JERUSALEM — Israeli helicopter gunships on Monday fired three rockets at a Palestinian van in the Gaza Strip, killing the driver, who was a leading member of the militant Islamic Jihad group, Palestinian security officials said.
The Israeli army had no immediate comment.
The United States has criticized Israel's policy of pinpointed killings of Palestinians suspected of involvement in attacks on Israelis.
More than a dozen Palestinians have been killed in targeted operations attributed to Israel in six months of Israeli-Palestinian fighting, but there hadn't been any such killings since Prime Minister Ariel Sharon took office last month.
The man killed Monday was Mohammed Abdel Al, 29, a married father of three and a member of the military wing of Islamic Jihad, said a cousin, Samu Abdel Al.
Four Israeli helicopter gunships hovered above Abdel Al's van near the Rafah refugee camp on the border with Egypt, and two of the gunships unleashed rockets, the victim's cousin said. A passenger was critically injured, Palestinian police said.
The killing came a day after an Israeli reserve soldier was killed in a firefight near the West Bank town of Nablus. Palestinians shot at an army post, and Israeli troops returned fire, apparently causing no injuries.
In a leaflet distributed in the West Bank, a Palestinian group calling itself the "Return Brigade" said it attacked the army post to avenge the deaths of five Palestinians from the Nablus area killed last week in clashes with Israeli soldiers.
In response to the killing of the soldier, the army sealed off the village of Salem near Nablus from which the fatal shots were fired Sunday night. Earth movers dug up asphalt, earth and rocks and heaped them on the road, witnesses said.
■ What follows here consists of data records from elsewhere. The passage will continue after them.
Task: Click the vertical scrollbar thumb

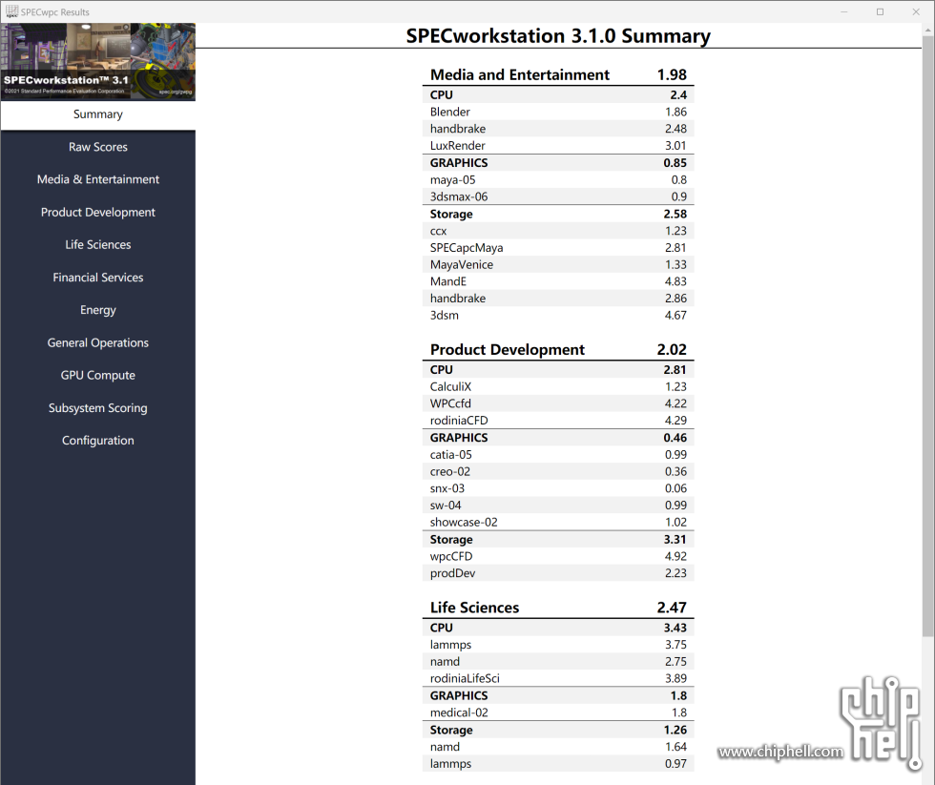Action: 927,337
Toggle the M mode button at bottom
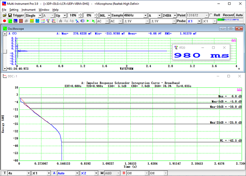 click(102, 173)
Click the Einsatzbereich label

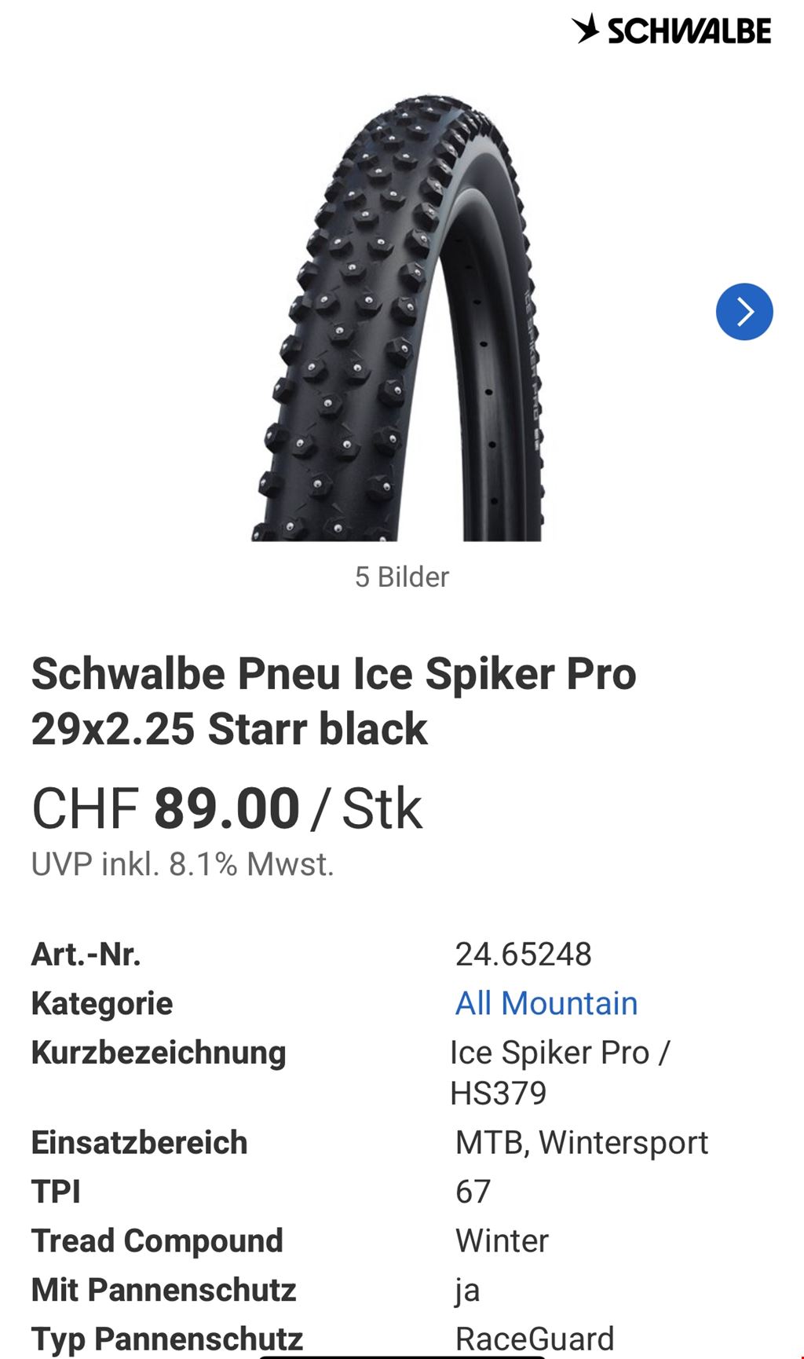click(x=139, y=1142)
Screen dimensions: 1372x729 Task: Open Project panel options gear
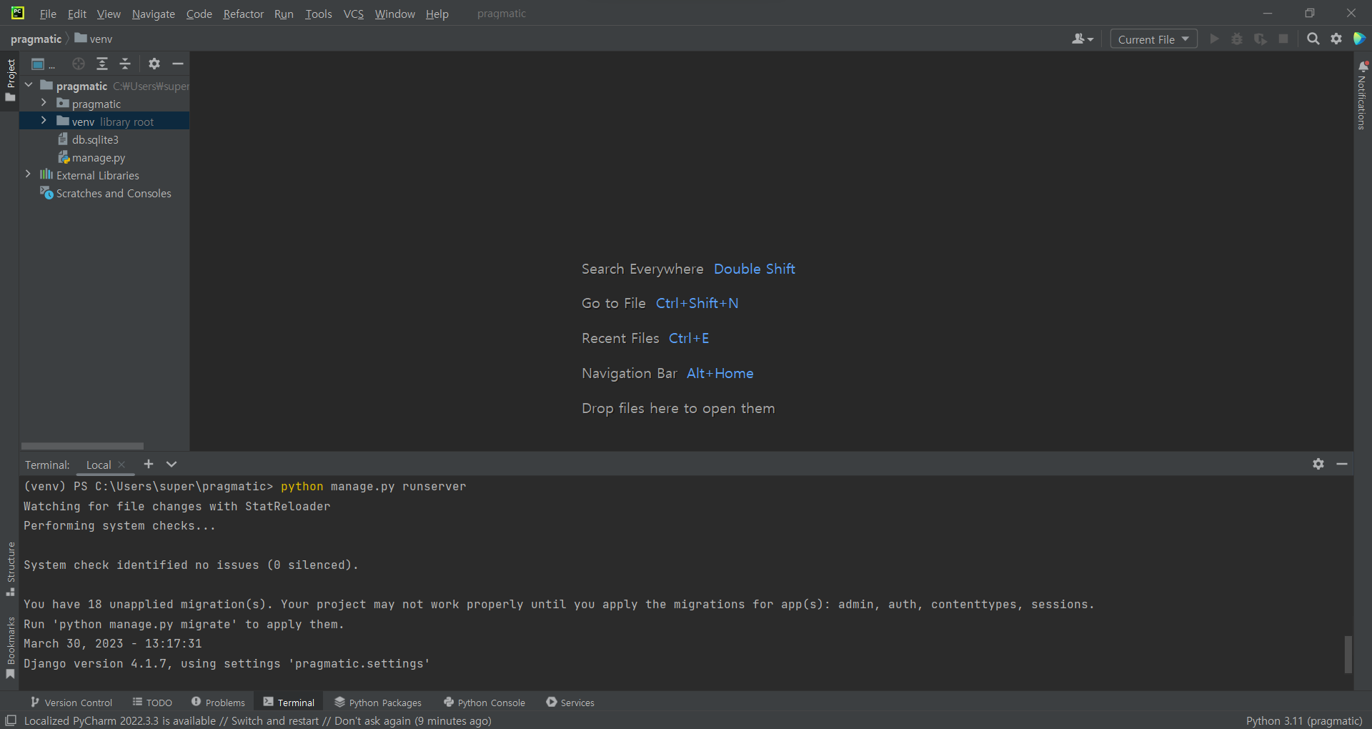click(154, 64)
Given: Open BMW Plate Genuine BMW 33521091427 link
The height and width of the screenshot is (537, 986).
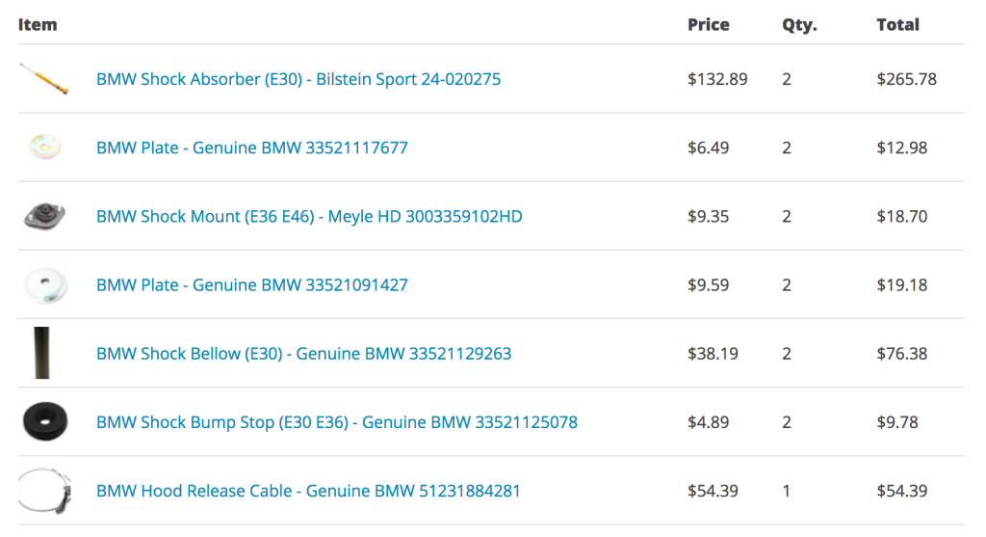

Meanwhile, Egyptian President Hosni Mubarak was to visit Monday with President Bush in Washington. He hoped to nudge the new administration into deeper engagement in the Middle East peace process.
Mubarak has urged the United States not to step back from its peace-brokering role.
In six months of fighting, more than 435 people have been killed in Israeli-Palestinian clashes, most of them Palestinians. In the divided West Bank town of Hebron, a gas canister explosion destroyed a Palestinian grocery store and two adjacent shops Sunday. Six Israeli policemen were lightly injured in the blast, police spokesman Rafi Yaffe said.
The connecting walls between the shops and all three roofs collapsed.
Six Israeli policemen who were passing by were lightly injured in the blast, and three had to be hospitalized, police spokesman Rafi Yaffe said. Seven other gas canisters were found nearby. The police and the army suspect all the canisters were planted by Jewish settlers, Yaffe said.
"In the past week, there were many violent acts by Jews in Hebron," Col. Avi Feder, deputy police commissioner in the West Bank, said on army radio.
The settlers live in a string of downtown enclaves protected by large numbers of Israeli soldiers and police.
In the past six months, settler homes have repeatedly come under fire from Palestinian-controlled areas, and tensions reached a boiling point with the killing of the infant last week. In recent days, settlers have scuffled with Israeli forces and torched Palestinian-owned cars and shops.
Approximately 30,000 Palestinians live in the Israeli-controlled area of Hebron. They have been under curfew for most of the past six months.
On Monday morning, an Israeli woman soldier was struck on the head with an iron bar on a Jerusalem street and her M-16 assault rifle was stolen, police said. The assailant, apparently a Palestinian, got away, police said. An M-16 was later found in the bushes in the neighborhood.
Officers backed by a helicopter searched for the assailant. The soldier was taken to a hospital with a light injury.
Also, the Israelis detained the head of the Palestinian naval forces in the West Bank, Issam Bladi, 51, as he was returning from a visit to Lebanon and Jordan, Palestinian sources said. He was apprehended at the Allenby Bridge border crossing with Jordan, the sources added. Despite Bladi's title, the Palestinians have no naval vessels in the landlocked West Bank.